> **Excerpt to read**:
·····
# European Health Card



## MadameEspana (Jul 19, 2009)

Hi to all fellow expats. I am an English lady living now in Spain permanently. I hold the Spanish Residence Card and am a retired pensioner and under the Spanish Healthcare System which is wonderful I might add. 

I would like to visit the UK to visit friends and family and have been told there is a card I can apply for that will give me reciprocal medical care should I require it when I am away from Spain. I cannot find out where to obtain this card or how long it would be valid for. Any help would be greatly appreciated. Thanks!!


----------



## Chica (Mar 23, 2009)

MadameEspana said:


> Hi to all fellow expats. I am an English lady living now in Spain permanently. I hold the Spanish Residence Card and am a retired pensioner and under the Spanish Healthcare System which is wonderful I might add.
> 
> I would like to visit the UK to visit friends and family and have been told there is a card I can apply for that will give me reciprocal medical care should I require it when I am away from Spain. I cannot find out where to obtain this card or how long it would be valid for. Any help would be greatly appreciated. Thanks!!


Hi there,

I think it's a Europian Health card. My friend got hers at the Social Security office. Hang on in there. Someone is bound to know exactly where you get it.

Glad you are liking it here and settling in.

Chica. x


----------



## Pesky Wesky (May 10, 2009)

Hi There MadamEspaña,
(Good name by the way)
As Chica said, you need to go to you local _Instituto Nacional de la Seguridad Social _office and get a _Tarjeta Sanitaria Europea_. There are different types of Seguridad Social offices so make sure you go to the one named above.
Hope you get it without too much hassle. Be prepared for a possible long wait in the offices!


----------



## Chica (Mar 23, 2009)

Pesky Wesky said:


> Hi There MadamEspaña,
> (Good name by the way)
> As Chica said, you need to go to you local _Instituto Nacional de la Seguridad Social _office and get a _Tarjeta Sanitaria Europea_. There are different types of Seguridad Social offices so make sure you go to the one named above.
> Hope you get it without too much hassle. Be prepared for a possible long wait in the offices!


Thanks PW. Never good at remembering the names of these offices...lol


----------



## Pesky Wesky (May 10, 2009)

Chica said:


> Thanks PW. Never good at remembering the names of these offices...lol


I cheated and asked my husband!:tongue1:


----------



## Chica (Mar 23, 2009)

Pesky Wesky said:


> I cheated and asked my husband!:tongue1:


Hahahah...good for you.


----------



## Pesky Wesky (May 10, 2009)

Chica said:


> Hahahah...good for you.


Yes, husbands come in useful - sometimes
:focus:


----------



## MadameEspana (Jul 19, 2009)

Chica said:


> Thanks PW. Never good at remembering the names of these offices...lol


Thanks so much for your prompt reply. I will look into this next week/


----------



## MadameEspana (Jul 19, 2009)

Chica said:


> Thanks PW. Never good at remembering the names of these offices...lol


Thanks for your suggestion, I like your name too by the way. Will look into these offices sometime next week. Hope I can sort it. :clap2:


----------



## Pesky Wesky (May 10, 2009)

MadameEspana said:


> Thanks so much for your prompt reply. I will look into this next week/


Please let us know how you get on and if the info was correct!!
Thanks!


----------



## MadameEspana (Jul 19, 2009)

Pesky Wesky said:


> Please let us know how you get on and if the info was correct!!
> Thanks!


Will get back to you once I sort everything out. thanks again!!
·····
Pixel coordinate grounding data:

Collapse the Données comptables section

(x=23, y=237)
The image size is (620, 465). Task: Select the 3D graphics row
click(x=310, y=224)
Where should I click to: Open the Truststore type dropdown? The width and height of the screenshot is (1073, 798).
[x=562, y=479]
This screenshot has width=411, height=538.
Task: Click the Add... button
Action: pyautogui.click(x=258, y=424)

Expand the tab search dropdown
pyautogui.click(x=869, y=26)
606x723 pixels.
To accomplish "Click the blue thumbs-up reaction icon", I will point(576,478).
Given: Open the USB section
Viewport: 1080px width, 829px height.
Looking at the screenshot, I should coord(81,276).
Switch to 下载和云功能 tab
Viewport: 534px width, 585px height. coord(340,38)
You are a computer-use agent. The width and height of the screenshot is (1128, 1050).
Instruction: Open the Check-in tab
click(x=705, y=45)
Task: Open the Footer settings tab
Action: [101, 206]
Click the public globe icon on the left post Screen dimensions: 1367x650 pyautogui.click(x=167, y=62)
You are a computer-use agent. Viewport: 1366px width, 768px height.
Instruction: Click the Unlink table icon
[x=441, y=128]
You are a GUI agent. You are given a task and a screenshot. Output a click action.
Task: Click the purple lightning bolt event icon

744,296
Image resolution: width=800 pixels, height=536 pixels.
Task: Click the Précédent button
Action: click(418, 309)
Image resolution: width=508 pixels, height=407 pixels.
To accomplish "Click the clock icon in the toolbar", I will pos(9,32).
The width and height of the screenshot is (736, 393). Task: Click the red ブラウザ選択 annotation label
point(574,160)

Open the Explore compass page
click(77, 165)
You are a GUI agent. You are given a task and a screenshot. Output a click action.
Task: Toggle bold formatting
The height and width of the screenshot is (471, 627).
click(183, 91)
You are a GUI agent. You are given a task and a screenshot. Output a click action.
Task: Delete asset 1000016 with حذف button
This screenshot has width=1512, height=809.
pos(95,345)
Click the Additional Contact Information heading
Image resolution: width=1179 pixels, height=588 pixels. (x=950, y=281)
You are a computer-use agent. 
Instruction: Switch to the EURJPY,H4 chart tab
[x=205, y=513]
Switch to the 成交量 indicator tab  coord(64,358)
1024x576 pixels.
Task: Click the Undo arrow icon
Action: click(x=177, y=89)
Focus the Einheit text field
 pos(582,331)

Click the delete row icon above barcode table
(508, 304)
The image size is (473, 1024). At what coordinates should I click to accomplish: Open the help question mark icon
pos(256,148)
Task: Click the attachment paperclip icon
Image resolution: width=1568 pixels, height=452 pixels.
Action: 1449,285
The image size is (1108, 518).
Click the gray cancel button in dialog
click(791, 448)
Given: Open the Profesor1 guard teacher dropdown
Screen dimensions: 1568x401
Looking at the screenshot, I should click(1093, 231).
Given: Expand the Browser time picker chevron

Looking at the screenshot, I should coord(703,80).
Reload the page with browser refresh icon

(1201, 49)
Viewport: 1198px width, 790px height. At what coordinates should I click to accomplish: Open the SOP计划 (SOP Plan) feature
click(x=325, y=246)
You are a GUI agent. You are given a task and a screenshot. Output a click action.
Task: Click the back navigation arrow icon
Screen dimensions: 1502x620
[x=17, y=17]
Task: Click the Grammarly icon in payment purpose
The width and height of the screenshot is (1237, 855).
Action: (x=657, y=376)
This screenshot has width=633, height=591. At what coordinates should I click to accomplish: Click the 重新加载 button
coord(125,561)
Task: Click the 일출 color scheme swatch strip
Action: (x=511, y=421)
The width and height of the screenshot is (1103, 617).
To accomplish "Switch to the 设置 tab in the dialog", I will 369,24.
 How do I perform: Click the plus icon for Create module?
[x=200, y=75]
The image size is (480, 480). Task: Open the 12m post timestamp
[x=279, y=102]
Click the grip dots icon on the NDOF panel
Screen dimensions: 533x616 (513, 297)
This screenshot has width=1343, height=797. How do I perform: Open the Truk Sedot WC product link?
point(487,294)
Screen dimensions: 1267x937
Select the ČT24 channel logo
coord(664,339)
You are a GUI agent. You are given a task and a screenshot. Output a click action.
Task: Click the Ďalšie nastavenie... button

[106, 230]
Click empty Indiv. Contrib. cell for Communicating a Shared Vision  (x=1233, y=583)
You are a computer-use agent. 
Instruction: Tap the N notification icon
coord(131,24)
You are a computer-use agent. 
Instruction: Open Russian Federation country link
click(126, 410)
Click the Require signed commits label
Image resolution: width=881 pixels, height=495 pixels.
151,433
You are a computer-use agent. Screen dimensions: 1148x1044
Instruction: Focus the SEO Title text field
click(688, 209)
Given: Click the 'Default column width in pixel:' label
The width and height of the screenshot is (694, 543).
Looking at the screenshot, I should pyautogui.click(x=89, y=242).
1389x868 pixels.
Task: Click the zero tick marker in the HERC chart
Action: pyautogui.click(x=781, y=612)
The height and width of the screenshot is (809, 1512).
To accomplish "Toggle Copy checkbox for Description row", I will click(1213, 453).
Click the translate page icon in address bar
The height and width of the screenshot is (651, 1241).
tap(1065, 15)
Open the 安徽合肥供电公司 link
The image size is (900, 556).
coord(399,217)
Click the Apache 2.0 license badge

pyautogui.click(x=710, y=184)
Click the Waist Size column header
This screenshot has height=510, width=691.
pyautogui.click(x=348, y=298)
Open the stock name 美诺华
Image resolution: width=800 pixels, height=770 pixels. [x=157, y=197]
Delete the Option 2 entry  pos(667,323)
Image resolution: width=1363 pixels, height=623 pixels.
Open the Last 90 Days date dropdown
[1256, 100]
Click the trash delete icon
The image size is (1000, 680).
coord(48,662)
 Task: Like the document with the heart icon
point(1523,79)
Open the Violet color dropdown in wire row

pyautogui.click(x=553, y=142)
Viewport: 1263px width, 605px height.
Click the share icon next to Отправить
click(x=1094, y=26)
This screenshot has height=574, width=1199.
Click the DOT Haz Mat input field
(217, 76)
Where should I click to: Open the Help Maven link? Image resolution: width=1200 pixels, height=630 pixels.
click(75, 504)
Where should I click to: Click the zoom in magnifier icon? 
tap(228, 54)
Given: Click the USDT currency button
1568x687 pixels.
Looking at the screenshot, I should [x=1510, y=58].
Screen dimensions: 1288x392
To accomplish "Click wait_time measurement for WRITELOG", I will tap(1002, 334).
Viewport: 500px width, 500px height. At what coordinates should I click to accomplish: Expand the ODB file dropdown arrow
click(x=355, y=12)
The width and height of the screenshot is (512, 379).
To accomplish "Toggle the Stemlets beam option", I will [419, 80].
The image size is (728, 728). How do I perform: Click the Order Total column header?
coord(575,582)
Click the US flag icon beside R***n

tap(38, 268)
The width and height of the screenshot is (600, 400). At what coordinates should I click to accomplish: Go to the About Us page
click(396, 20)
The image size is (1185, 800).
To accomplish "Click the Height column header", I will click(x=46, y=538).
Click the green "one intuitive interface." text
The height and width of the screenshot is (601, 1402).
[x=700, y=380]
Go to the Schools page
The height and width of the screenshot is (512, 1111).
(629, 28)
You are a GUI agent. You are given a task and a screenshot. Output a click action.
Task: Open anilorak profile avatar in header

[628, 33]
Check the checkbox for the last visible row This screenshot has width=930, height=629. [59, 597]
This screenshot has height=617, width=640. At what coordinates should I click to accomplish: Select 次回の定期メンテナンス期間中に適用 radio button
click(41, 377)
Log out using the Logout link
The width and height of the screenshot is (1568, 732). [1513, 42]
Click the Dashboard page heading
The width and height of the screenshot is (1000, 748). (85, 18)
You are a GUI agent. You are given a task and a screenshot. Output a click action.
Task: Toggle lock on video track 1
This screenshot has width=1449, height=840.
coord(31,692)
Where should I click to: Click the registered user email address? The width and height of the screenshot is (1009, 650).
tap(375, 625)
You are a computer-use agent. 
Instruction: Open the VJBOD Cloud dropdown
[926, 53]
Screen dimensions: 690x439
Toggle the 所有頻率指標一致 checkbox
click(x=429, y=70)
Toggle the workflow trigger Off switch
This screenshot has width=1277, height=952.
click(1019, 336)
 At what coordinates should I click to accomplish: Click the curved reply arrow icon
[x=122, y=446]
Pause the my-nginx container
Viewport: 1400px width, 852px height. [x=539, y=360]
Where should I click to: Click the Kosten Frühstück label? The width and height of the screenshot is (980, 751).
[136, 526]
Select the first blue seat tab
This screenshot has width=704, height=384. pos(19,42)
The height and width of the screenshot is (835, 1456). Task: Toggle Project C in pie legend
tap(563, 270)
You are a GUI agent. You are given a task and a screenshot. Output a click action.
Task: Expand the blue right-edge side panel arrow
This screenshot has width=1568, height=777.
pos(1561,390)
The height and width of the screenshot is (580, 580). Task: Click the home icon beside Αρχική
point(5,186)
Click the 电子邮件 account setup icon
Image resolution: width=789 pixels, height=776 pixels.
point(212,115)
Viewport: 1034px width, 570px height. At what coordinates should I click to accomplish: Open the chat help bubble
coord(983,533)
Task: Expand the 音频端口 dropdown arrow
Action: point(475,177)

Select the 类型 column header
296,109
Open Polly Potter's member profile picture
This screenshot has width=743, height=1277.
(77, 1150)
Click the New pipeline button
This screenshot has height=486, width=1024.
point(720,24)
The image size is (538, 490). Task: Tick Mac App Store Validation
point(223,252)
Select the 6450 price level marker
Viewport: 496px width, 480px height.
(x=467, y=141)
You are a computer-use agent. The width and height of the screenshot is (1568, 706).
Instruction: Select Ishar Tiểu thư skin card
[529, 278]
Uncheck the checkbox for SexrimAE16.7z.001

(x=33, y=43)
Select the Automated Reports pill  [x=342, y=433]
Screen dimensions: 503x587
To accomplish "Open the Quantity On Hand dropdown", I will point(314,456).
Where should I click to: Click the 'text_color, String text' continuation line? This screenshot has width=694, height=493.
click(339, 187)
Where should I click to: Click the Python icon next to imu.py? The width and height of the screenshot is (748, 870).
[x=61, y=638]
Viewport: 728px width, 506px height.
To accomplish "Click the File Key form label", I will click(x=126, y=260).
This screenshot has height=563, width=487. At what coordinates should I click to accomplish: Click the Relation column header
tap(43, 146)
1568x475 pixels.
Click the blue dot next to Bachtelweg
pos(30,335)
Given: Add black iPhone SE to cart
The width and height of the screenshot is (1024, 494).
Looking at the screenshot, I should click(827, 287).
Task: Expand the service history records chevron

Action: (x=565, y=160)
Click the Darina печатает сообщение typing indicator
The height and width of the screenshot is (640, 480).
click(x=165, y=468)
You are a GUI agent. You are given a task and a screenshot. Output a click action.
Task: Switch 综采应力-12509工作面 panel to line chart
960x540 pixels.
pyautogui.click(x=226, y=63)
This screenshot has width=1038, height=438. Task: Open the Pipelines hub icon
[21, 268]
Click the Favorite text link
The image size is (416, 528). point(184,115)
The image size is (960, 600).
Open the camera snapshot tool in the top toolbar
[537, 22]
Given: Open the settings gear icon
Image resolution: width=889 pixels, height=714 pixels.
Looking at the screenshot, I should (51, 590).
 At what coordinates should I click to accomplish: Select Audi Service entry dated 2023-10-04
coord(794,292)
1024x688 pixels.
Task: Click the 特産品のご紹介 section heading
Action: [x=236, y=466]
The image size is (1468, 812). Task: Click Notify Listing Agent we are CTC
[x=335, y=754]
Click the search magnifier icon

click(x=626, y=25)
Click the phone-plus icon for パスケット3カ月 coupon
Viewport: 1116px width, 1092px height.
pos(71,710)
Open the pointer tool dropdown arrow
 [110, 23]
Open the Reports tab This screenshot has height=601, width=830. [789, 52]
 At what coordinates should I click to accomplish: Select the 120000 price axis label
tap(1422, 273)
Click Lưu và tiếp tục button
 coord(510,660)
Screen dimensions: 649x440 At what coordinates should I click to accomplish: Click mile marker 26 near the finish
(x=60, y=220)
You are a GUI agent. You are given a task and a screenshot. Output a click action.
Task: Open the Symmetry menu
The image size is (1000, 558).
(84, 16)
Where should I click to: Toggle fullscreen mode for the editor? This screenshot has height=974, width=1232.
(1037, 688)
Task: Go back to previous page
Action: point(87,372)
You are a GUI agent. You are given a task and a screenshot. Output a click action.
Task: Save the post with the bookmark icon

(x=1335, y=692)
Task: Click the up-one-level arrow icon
·····
> **Set of tasks**:
**a.** Answer these questions from the European Health Card thread, one answer per line, marked like the questions.
(i) Which card does MadameEspana say she holds?
(ii) Where did Chica's friend get her card?
(iii) What does Pesky Wesky say to be prepared for?
**b.** Decide whether each statement agrees with the European Health Card thread. For each, answer yes or no and quote the words from the thread that decide it.
(i) Pesky Wesky says there is only one type of Seguridad Social office.
(ii) Pesky Wesky got the office name by asking a husband.
(iii) MadameEspana plans to look into the offices sometime next week.
**c.** Carry the European Health Card thread on from its last post.

> **Results by task**:
**a.**
(i) The Spanish Residence Card.
(ii) At the Social Security office.
(iii) A possible long wait in the offices.

**b.**
(i) No: "There are different types of Seguridad Social offices so make sure you go to the one named above."
(ii) Yes: "I cheated and asked my husband!"
(iii) Yes: "Will look into these offices sometime next week."

**c.**
----------



## Caz.I (Mar 21, 2009)

MadameEspana said:


> Hi to all fellow expats. I am an English lady living now in Spain permanently. I hold the Spanish Residence Card and am a retired pensioner and under the Spanish Healthcare System which is wonderful I might add.
> 
> I would like to visit the UK to visit friends and family and have been told there is a card I can apply for that will give me reciprocal medical care should I require it when I am away from Spain. I cannot find out where to obtain this card or how long it would be valid for. Any help would be greatly appreciated. Thanks!!


Hi,
I got one of these cards last year. As has already been mentioned you go to the social security office. Also make sure you take your social security health card and, I cant remember, but probably all ID that you have too. They should give you the card straight away. (I couldnt believe it when it happened to me, its the quickest thing I have ever done in Spain.) It lasts for a year, but double check exactly what it covers, because I have a feeling it may not cover exactly everything. (eg. may cover cost of emergency treatment, but not any kind of hospital stay) I seem to remember someone saying that it is still advisable to take out travel insurance that will cover you too.
Hope this helps.
Caz.


----------



## MadameEspana (Jul 19, 2009)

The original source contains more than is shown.